# Cutter/plotters compatible with mac!



## jangele84 (Apr 4, 2008)

Hi guys,

I have a question regarding cutters/plotters, I would like to know if the Roland GX 24 is compatible with mac computers. I have a mac and I would like to get the Roland plotter but I'm afraid it's not compatible with it. 
Does anybody know if the Roland GX 24 is compatible with macs??

Thanks,

Juan


----------



## helix-2000 (Nov 6, 2007)

Try the Craft Robo series.


Carl


----------



## dcurtisroland (Jun 5, 2007)

jangele84 said:


> Hi guys,
> 
> I have a question regarding cutters/plotters, I would like to know if the Roland GX 24 is compatible with mac computers. I have a mac and I would like to get the Roland plotter but I'm afraid it's not compatible with it.
> Does anybody know if the Roland GX 24 is compatible with macs??
> ...


Juan,
The GX-24 is compatible with Adobe Illustrator on Macintosh. CS through CS3. For Macs with the Intel chip and Boot Camp, Windows operating systems can be loaded and it runs great through those as well. 

Hope this helps,
-Dana


----------



## jangele84 (Apr 4, 2008)

Dana, thanks for replying. So basically what you mean is that I have to have the intel chip and boot camp installed on my computer???? I do have Illustrator CS3. So If I dont have those ( the intel chip and boot camp) installed I am not going to be able to run the GX-24???

Thanks for the info

Juan


----------



## curtrnev (May 28, 2007)

Go to Rolands support section on their website and look under the GX24 for drivers and such.

Curtis


----------



## Rodney (Nov 3, 2004)

I think Dana was saying that the Roland GX 24 works with Adobe Illustrator on Mac in the mac native environment.

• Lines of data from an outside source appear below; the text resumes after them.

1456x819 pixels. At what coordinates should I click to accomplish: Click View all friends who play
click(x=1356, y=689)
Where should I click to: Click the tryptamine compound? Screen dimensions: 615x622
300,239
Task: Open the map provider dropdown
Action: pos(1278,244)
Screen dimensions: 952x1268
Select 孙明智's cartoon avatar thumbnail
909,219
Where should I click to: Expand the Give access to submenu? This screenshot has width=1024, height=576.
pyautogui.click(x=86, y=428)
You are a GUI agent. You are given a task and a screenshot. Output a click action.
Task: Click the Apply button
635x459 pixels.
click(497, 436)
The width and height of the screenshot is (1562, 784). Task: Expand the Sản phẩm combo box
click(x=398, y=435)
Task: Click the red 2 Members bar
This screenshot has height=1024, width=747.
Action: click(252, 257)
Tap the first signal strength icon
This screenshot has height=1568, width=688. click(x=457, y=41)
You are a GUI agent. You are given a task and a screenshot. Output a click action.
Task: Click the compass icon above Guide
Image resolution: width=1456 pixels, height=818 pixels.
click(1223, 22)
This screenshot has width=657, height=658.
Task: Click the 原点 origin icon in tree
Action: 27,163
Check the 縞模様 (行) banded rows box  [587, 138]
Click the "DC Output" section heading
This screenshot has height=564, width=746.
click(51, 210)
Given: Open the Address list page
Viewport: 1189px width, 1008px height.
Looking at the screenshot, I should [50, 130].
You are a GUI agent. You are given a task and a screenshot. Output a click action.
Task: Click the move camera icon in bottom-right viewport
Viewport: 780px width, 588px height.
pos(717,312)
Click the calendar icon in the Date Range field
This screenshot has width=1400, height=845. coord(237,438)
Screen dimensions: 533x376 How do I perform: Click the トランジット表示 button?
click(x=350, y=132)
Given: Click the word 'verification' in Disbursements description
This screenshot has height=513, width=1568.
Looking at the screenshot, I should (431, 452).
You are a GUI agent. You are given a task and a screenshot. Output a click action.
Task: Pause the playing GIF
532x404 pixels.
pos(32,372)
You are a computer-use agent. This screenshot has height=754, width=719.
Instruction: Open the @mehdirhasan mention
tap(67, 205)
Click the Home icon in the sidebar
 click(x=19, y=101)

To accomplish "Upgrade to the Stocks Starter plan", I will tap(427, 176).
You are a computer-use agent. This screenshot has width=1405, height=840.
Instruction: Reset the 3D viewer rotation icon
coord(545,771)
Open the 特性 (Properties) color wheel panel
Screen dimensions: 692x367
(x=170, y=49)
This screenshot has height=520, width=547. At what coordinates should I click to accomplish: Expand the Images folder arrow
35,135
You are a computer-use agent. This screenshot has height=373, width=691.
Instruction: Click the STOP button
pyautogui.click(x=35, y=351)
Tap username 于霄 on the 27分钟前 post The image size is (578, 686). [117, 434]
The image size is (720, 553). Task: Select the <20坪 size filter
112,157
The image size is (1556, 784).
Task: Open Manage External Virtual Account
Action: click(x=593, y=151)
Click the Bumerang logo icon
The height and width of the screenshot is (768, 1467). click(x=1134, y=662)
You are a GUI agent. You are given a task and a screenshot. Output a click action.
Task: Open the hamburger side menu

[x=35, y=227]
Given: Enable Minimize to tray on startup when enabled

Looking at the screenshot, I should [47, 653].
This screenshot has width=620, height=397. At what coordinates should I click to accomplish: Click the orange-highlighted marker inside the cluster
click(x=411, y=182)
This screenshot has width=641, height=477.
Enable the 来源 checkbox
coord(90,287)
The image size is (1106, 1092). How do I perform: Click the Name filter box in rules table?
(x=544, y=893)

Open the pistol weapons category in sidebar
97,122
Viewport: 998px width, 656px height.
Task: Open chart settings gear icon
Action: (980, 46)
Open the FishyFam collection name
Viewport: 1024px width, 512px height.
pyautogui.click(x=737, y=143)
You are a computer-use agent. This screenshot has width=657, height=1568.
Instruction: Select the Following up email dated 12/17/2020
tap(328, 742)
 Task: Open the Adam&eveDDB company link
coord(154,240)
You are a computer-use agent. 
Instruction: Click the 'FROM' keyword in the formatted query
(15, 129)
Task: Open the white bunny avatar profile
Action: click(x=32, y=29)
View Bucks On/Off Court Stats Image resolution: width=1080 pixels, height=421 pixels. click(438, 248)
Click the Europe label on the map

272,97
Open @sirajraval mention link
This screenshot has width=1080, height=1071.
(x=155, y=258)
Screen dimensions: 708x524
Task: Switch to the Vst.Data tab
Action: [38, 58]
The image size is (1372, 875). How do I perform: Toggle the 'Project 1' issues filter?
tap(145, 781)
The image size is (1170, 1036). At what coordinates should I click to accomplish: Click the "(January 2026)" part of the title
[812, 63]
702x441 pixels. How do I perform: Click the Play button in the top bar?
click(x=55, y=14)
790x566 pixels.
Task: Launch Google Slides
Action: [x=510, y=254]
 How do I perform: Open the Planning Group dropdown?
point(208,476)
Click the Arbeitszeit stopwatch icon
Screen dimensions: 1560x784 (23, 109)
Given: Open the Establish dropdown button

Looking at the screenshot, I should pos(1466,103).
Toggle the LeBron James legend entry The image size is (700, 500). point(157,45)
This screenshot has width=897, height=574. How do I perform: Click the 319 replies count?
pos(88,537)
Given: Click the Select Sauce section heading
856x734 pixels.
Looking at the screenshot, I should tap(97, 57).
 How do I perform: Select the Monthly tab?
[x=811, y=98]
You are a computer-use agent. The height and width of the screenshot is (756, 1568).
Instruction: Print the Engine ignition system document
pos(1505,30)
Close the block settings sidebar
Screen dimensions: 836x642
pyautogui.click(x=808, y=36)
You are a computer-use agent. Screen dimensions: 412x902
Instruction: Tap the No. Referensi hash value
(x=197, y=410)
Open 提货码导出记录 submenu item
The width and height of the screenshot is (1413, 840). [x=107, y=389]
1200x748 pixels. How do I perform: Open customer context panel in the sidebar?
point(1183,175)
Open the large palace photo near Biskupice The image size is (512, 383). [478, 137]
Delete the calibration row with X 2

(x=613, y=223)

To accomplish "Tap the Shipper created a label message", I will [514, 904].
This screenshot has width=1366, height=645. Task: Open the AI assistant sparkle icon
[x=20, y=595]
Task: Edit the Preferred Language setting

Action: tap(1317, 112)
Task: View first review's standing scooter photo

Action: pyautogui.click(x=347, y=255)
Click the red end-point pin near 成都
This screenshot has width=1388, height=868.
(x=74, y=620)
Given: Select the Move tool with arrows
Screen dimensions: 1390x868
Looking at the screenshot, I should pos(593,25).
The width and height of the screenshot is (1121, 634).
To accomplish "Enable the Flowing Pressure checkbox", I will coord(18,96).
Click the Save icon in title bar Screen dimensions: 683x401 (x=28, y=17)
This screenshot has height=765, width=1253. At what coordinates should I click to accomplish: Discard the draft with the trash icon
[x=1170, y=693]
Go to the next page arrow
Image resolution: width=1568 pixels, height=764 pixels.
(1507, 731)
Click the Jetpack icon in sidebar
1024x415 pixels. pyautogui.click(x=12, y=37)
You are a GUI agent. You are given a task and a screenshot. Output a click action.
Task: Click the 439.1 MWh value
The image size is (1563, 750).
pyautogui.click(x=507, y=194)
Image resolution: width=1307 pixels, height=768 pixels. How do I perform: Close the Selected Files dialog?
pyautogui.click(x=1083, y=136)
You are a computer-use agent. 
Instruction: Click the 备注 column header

It *also* works if you have Macs with the Intel operating system loaded and the boot camp dual boot to Windows.

At least that's how I understood her answer 

I also found more information by searching for *mac roland gx 24* in the search box at the top of the page:

http://www.t-shirtforums.com/vinyl-cutters-plotters-transfers/t9282.html

I also find this info in a search for *mac vinyl cutter*:

http://www.t-shirtforums.com/graphics-design-help/t5877.html

http://www.t-shirtforums.com/vinyl-cutters-plotters-transfers/t10672.html


----------